Is == comparison good enough? Or I need to do fabs(x-y)<epsilon again? Is it possible to introduce error in assigning? Am I too paranoid?

How about casting (double x = static_cast<double>(100))? Is that gonna introduce floating-point error as well?

I am using C++ on Linux, but if it differs by language, I would like to understand that as well.

Answer 1

Actually, it depends on the value and the implementation. The C++ standard (draft n3126) has this to say in 2.14.4 Floating literals:

If the scaled value is in the range of representable values for its type, the result is the scaled value if representable, else the larger or smaller representable value nearest the scaled value, chosen in an implementation-defined manner.

In other words, if the value is exactly representable (and 1 is, in IEEE754, as is 100 in your static cast), you get the value. Otherwise (such as with 0.1) you get an implementation-defined close match ^(a). Now I'd be very worried about an implementation that chose a different close match based on the same input token but it is possible.

---

^(a) Actually, that paragraph can be read in two ways, either the implementation is free to choose either the closest higher or closest lower value regardless of which is actually the closest, or it must choose the closest to the desired value.

If the latter, it doesn't change this answer however since all you have to do is hardcode a floating point value exactly at the midpoint of two representable types and the implementation is once again free to choose either.

For example, it might alternate between the next higher and next lower for the same reason banker's rounding is applied - to reduce the cumulative errors.

Answer 2

No if you assign literals they should be the same :)

Also if you start with the same value and do the same operations, they should be the same.

Floating point values are non-exact, but the operations should produce consistent results :)

Answer 3

Both cases are ultimately subject to implementation defined representations.

Storage of floating point values and their representations take on may forms - load by address or constant? optimized out by fast math? what is the register width? is it stored in an SSE register? Many variations exist.

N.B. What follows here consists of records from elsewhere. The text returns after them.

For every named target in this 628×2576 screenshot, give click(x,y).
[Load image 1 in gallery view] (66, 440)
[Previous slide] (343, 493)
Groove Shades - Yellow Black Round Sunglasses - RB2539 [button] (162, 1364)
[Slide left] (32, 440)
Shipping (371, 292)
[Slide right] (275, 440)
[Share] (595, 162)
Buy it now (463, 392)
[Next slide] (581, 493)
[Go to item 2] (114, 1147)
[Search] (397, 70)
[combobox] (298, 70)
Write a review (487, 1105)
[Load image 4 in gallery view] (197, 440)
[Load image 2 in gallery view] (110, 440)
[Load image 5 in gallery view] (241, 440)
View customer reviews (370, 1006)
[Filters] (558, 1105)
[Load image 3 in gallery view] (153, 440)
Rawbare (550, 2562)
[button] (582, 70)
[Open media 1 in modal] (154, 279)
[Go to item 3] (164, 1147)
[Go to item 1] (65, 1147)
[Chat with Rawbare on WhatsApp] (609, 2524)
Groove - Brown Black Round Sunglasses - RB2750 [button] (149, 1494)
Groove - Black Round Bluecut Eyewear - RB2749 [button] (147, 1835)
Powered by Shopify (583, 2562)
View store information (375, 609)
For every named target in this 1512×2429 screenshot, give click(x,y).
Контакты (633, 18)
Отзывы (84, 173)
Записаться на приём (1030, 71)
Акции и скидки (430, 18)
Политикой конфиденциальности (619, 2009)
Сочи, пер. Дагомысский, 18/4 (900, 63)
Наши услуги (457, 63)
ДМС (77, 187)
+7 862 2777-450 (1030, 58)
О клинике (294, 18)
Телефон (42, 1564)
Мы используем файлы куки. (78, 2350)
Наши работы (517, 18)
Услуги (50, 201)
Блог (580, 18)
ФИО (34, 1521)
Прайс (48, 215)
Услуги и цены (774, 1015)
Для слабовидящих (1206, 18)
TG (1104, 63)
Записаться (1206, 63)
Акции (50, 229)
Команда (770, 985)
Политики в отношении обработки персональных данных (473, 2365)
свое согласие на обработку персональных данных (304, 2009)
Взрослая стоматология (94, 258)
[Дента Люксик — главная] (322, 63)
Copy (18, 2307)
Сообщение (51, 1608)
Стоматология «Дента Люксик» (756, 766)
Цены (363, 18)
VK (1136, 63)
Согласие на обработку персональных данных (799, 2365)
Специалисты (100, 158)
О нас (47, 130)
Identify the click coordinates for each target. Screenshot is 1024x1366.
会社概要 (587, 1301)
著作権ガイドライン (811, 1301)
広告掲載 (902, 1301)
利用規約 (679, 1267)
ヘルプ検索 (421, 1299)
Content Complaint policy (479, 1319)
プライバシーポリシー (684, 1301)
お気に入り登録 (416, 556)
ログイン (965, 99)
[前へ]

If you need precise behavior and portability, do not rely on this implementation defined behavior.

Answer 4

IEEE-754, which is a standard common implementations of floating point numbers abide to, requires floating-point operations to produce a result that is the nearest representable value to an infinitely-precise result. Thus the only imprecision that you will face is rounding after each operation you perform, as well as propagation of rounding errors from the operations performed earlier in the chain. Floats are not per se inexact. And by the way, epsilon can and should be computed, you can consult any numerics book on that.

Floating point numbers can represent integers precisely up to the length of their mantissa. So for example if you cast from an int to a double, it will always be exact, but for casting into into a float, it will no longer be exact for very large integers.

There is one major example of extensive usage of floating point numbers as a substitute for integers, it's the LUA scripting language, which has no integer built-in type, and floating-point numbers are used extensively for logic and flow control etc. The performance and storage penalty from using floating-point numbers turns out to be smaller than the penalty of resolving multiple types at run time and makes the implementation lighter. LUA has been extensively used not only on PC, but also on game consoles.

Now, many compilers have an optional switch that disables IEEE-754 compatibility. Then compromises are made. Denormalized numbers (very very small numbers where the exponent has reached smallest possible value) are often treated as zero, and approximations in implementation of power, logarithm, sqrt, and 1/(x^2) can be made, but addition/subtraction, comparison and multiplication should retain their properties for numbers which can be exactly represented.

Answer 5

The easy answer: For constants == is ok. There are two exceptions which you should be aware of:

First exception:

0.0 == -0.0

There is a negative zero which compares equal for the IEEE 754 standard. This means 1/INFINITY == 1/-INFINITY which breaks f(x) == f(y) => x == y

Second exception:

NaN != NaN

This is a special caveat of NotaNumber which allows to find out if a number is a NaN on systems which do not have a test function available (Yes, that happens).